《我心归处是淮安》
讲百姓故事 听百姓心声
每个人的心中都有一座城,
一份专属自己的独特花火。
一段珍藏于心的回忆,
既是难忘的故事,
也是时代的缩影,
时光不老人已老,
而心中的那座城,
始终散发着其独特的魅力。
FIRST
本期荐读
消失的农事——绞水草
作者:王怀扬 图片:源自网络
绞水草曾经是我家乡一项重要的农事。
家乡人称呼绞水草叫“搞水草”。“搞”在家乡方言里,有搅动、搅和和绞的意思。比如,刚刚盛出的热粥,用筷子“搞搞”散热;过去家家养猪,喂猪时,会拿一根小木棍,在猪食桶里“搞搞”,目的是让猪均匀地吃完猪食;小孩子吃相不好,夹菜时上演全武行,一旁的大人瞪眼喝斥:你搞水草啊?
绞水草是指用一种叫水草夹子的工具,从水中夹取水草的过程。水草夹子是拿两根笔直而又结实的粗竹竿,用塑料绳在其中间位置扎好,形成剪刀状。绞水草时,双手抓着水草夹子的一端,使之岔开,将另一端伸向茂密的水草丛。水中岔开的竹竿间挤满了水草,收紧竹竿,双手合抱,并不停地向一侧搅动,一棵棵水草就被绞在了竹竿上。将水草夹子用力一拉,拖泥带水的一大股水草就被拉进了船舱。
大集体年代,化肥用的少,农作物需要的肥料多是绿肥——在田头挖深塘,罱上淤泥,再拌入青草或水草沤制的肥料。那时候,哪个生产队没有几个绿肥塘呢?除了农忙,人们的主要工作就是积绿肥。罱泥的罱泥,绞水草的绞水草,忙着呢。

::::::

要做的事 >>
(1) 这篇讲绞水草的文章解释方言里的“搞”字时,举了几个日常例子。把它们全部列出来。
(2) 请接着这篇讲绞水草的文章往下写。

给出的条目 >>
::::::

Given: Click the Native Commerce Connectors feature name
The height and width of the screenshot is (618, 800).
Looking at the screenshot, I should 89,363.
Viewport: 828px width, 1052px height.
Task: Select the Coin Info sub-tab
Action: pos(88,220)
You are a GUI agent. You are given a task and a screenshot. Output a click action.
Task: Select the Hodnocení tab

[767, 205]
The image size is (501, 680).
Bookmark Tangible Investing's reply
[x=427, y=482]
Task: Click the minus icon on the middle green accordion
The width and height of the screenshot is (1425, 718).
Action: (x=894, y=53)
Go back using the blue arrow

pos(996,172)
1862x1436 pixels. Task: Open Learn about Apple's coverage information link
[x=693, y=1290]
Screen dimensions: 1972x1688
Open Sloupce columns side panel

::::::

按顺序回答 >>
(1)
1. 刚盛出的热粥,用筷子“搞搞”散热。
2. 喂猪时拿一根小木棍在猪食桶里“搞搞”,让猪均匀地吃完猪食。
3. 小孩子夹菜时吃相不好,大人瞪眼喝斥:“你搞水草啊?”

(2)
我的家乡是水乡,水面宽广,水草丰盛而肥美,是天然的绿肥库。绞水草是当年人们常干的农活,麦收了,秧也栽了,还没好好歇两天,人们又马不停蹄地绞水草了。盛夏,水乡的早晨,水鸟翩然,雾气飘渺,宛若人间仙境。大沟小渠里,陆续有乡民撑船下荡绞水草了。一般绞水草的船上有两个人——一个人撑船,一个人绞。那时候生态环境好,水里鱼虾多,有时小鱼小虾也随着水草上了船,活蹦乱跳的。运气好的,也有受了惊吓的大鱼跃出水面,落入船舱里,一蹦老高。慌得撑船的和绞水草的扔下手里的活儿,直扑过去逮鱼。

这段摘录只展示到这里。